Lorsque nous voudrons exercer notre droit d'enquête, nous serons arrêtés par l'absence d'une loi organisatrice de ce droit, et forcément nous devrons faire une loi spéciale. Je comprends toutes les difficultés d'une loi complète, réglant tout ce qui concerne l'exercice du droit d'enquête, mais ce n'est pas là un motif suffisant pour se contenter des articles en discussion. Veuillez remarquer que le droit d'enquête est un droit constitutionnel qui appartient à chaque Chambre, que chacune d'elles a le droit de régler les enquêtes comme bon lui semble, et notamment, selon les circonstances, tantôt la Chambre pourra juger convenable d'abandonner à une commission l'initiative des poursuites contre les témoins, tantôt elle pourra juger convenable de se réserver cette initiative.

Je crois donc qu'il serait utile de renvoyer à une loi spéciale les dispositions relatives à l'organisation du droit d'enquête des Chambres.

Il pourrait, d'ailleurs, se présenter d'autres circonstances que l'expérience révélerait, d'autres faits qui, dans la pensée du législateur, devraient être réprimés. Ainsi, je suppose que, dans une enquête parlementaire, la Chambre estime qu'il est nécessaire de faire produire certaines pièces. Quel moyen aurez-vous de faire produire certaines pièces ? Aucun, en vertu des articles qui nous sont proposés. Vous voyez donc que ces articles ne suffisent pas pour donner pleine vie au droit d'enquête consacré par la Constitution.

Ces considérations démontrent, me semble-t-il, qu'il est de la plus haute importance de régler, conformément à nos usages, par une loi spéciale, l'exercice de notre droit d'enquête.

M. De Fré. - Ceux qui attaquent les deux articles en discussion devraient bien se mettre d'accord.

D'un côté on se plaint qu'on n'a pas inscrit dans le Code pénal tout ce qui concerne la responsabilité ministérielle ; et d'un autre côté, l'honorable M. Van Overloop ne veut pas voir inscrire dans le Code pénal ce qui concerne l'enquête parlementaire.

Les uns veulent voir l'organisation de la responsabilité ministérielle dans le Code pénal, parce que c'est une question politique, et les autres ne veulent pas voir inscrire l'organisation de l'enquête parlementaire dans le Code pénal parce que c'est une question politique.

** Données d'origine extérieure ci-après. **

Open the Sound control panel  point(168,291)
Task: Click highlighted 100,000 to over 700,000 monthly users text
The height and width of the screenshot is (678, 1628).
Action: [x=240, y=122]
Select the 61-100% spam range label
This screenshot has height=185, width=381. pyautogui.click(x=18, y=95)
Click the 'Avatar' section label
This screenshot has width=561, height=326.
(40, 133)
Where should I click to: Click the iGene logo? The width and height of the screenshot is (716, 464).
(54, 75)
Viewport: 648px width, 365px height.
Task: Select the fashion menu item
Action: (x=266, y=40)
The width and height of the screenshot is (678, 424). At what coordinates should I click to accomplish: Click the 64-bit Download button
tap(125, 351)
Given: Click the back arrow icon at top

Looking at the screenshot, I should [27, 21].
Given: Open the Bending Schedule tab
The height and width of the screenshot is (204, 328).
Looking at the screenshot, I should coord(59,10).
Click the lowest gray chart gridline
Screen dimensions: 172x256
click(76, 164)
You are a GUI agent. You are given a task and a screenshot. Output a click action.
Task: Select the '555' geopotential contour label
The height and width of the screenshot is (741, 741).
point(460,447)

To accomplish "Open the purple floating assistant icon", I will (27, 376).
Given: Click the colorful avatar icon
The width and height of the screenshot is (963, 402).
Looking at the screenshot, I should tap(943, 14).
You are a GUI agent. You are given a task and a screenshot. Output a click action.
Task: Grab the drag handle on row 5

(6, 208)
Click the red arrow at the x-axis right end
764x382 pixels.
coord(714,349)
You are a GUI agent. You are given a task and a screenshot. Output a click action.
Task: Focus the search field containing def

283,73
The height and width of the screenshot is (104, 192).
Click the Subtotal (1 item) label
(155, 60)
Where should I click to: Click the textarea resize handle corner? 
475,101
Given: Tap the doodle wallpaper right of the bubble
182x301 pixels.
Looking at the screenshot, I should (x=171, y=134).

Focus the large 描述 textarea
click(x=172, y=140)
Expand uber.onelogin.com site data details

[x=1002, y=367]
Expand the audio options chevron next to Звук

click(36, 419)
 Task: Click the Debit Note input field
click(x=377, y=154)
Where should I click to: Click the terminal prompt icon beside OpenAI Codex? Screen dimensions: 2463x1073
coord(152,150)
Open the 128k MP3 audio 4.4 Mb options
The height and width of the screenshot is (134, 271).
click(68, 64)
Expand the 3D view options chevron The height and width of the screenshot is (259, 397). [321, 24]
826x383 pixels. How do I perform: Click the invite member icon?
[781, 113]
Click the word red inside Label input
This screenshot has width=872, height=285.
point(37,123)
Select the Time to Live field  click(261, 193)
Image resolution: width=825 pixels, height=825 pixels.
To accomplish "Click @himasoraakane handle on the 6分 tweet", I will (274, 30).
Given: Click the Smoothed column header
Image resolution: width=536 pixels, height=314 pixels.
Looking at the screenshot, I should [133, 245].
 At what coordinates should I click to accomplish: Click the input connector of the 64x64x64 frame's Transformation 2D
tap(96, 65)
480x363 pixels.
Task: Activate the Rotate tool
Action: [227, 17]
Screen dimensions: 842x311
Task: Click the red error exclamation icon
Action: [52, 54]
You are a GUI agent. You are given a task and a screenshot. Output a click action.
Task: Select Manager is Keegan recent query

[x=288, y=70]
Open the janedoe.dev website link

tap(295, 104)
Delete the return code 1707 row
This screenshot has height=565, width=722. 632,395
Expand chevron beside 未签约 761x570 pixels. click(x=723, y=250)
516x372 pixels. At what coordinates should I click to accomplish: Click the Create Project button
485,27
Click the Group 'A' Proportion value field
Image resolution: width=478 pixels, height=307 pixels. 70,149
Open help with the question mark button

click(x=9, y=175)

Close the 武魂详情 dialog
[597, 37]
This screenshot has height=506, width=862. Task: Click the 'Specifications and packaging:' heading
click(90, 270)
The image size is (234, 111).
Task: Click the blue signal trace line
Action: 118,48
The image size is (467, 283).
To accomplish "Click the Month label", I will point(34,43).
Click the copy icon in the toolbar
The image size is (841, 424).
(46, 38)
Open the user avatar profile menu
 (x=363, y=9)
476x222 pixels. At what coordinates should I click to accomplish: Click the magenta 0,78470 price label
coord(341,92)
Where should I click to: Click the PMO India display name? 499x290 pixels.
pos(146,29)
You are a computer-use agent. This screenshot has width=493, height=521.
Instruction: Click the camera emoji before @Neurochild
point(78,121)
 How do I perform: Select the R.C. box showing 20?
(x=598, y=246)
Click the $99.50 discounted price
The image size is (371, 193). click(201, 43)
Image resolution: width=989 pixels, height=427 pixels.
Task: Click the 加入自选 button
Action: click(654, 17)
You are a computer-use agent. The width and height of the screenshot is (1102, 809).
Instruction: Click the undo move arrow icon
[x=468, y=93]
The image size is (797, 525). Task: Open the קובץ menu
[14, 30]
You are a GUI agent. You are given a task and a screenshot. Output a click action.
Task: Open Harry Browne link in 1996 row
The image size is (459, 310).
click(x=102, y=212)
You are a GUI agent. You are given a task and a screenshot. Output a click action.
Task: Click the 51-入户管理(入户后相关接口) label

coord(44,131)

Messieurs, voilà la question ; elle est très simple. Les articles que vous discutez en ce moment sont une garantie pour chaque parti politique, dans tous les temps et dans toutes les circonstances. Si vous vouliez faire une enquête contre le ministère, vous ne pourriez jamais le faire, si vous n'aviez pas dans le Code pénal les dispositions dont il s'agit. Pourquoi ? Parce qu'il faut pour chaque enquête faire une loi spéciale.

Or, la loi n'existe que pour autant que le ministre contre lequel vous voulez faire l'enquête, la promulgue. Eh bien, cela est impossible.

Si vous voulez mettre un ministre en accusation, et si vous voulez commencer par faire une enquête sur les faits dénoncés, qu'êtes-vous obligés de faire ? Vous êtes obligés de faire une loi à l’effet de faire comparaître devant la commission parlementaire les témoins qui doivent déposer sur ces faits. Mais le ministre ne promulguera pas cette loi. Cela est évident.

Vous êtes donc paralysés dans votre action, comme l'a très bien dit l'honorable M. Vandenpeereboom.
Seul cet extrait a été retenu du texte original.